A Tour of the Montechiaro Wine Estate
We (Charles, I and a couple of dear friends) were staying in one of the family’s villas on the Montechiaro Wine Estate. I may not know too much about winemaker’s terms like Terrior, but I’ll tell you this – Drinking Montechiaro wines while sitting and looking out at the vineyards makes a lot more sense than sitting here in Mumbai and sipping them. The Eighteenth Century Montechiaro Estate is sprawling. And we had the charming Alessandro Griccioli, the talented young winemaker to show us around. He began by showing us the old farmhouses surrounding the family villa. Quaint stone structures with creepers plastered on the facade, they were everything we imaged Tuscan houses to be. We walked the dirt path, towards the other villa. Signs of spring approaching were everywhere from the covered swimming pool to the flowers beginning to bloom. We crossed over into the main family villa, gasping in unison at the amazing picture postcard view before us. Alessandro smiled, his eyes twinkling, knowing the effect his estate had on us and he was pleased. 160 Hectares, 10 of them vineyards surrounded by 2000 Olive trees. Wow. In the distance, silhouetted against the sun, he pointed out the city tower of Siena, the town we had stayed in the previous day. This was the day we fully understood the meaning of “rolling hills”. The Tuscan landscape really did seem like it was rolling, undulating, coming up and going down as if in an endless mass of waves. A green velvet blanket, pricked only in bits by a line of needle sharp Cyprus trees, shaded by the clouds, shadowed by the sun. We entered the family garden, where ancient lemon trees bearing plump yellow lemons sat tempting us to grab a couple for salad. The old barn, retained in its original state, family crest on the wall, his grandfather’s horse cart in the corner. We walked around as if in wonderland.

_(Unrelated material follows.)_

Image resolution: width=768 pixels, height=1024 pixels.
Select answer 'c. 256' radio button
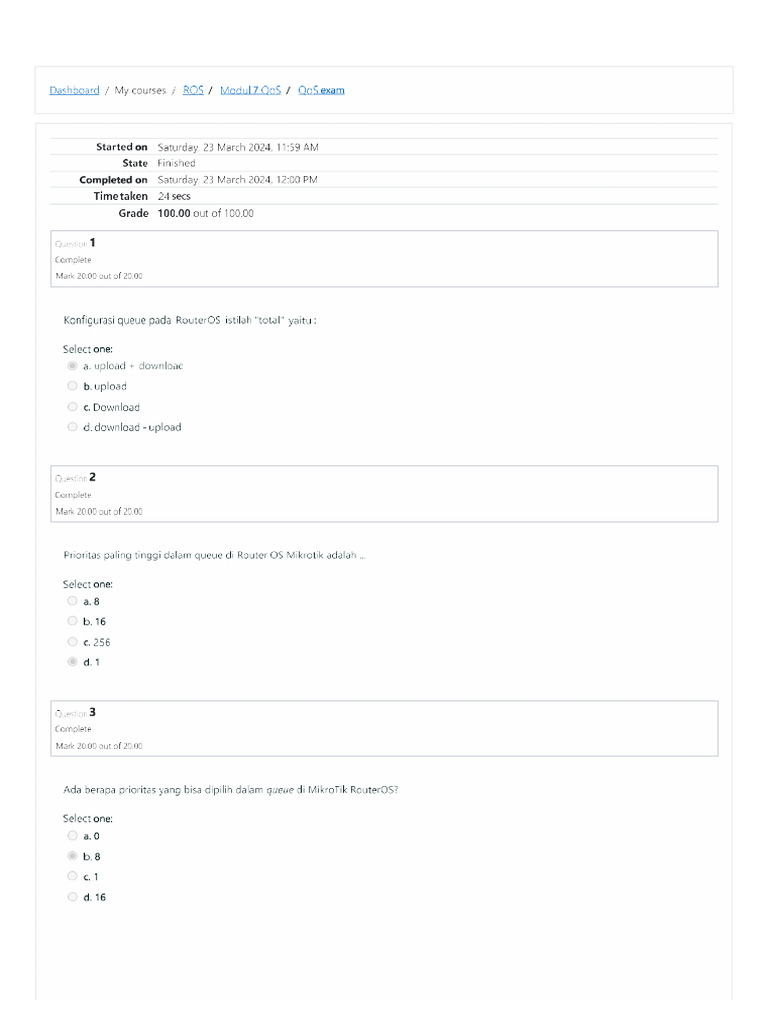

Wine Tasting at the Montechiaro Wine Estate
On our walk around the estate, we had come full circle, back to the main building, opposite which sat Alessandro’s prized possessions. His cellar. A peek into the back room where the Vin Santo sat fermenting, and we knew that there was a lot of time this cellar had seen under the watchful eye of the Vin Santo maker, one who no longer was. The ancient wood casks retained the original fermentation, which carried on from batch to batch- the Madre. Bringing us to his wine tasting, the sparkle in Alessandro’s eyes got shinier, as he now pulled out bottle after bottle of his labour. We tasted several delicious wines, the Anno Domini 345 taking the prize for everyone’s favourite, while the Arte Liquida Bianco was definitely a mind-twister. The nose was sweet and dessert-like, while the taste itself was rather crisp and refreshing. The grappa was lovely and the vin santo among the nicest we had! All of this accompanied by some lovely cheeses and fruit purées from their store at Montereggioni Castel. Leafing through the old log books of the family, to see how much sheep and chicken were once sold for was a lovely touch!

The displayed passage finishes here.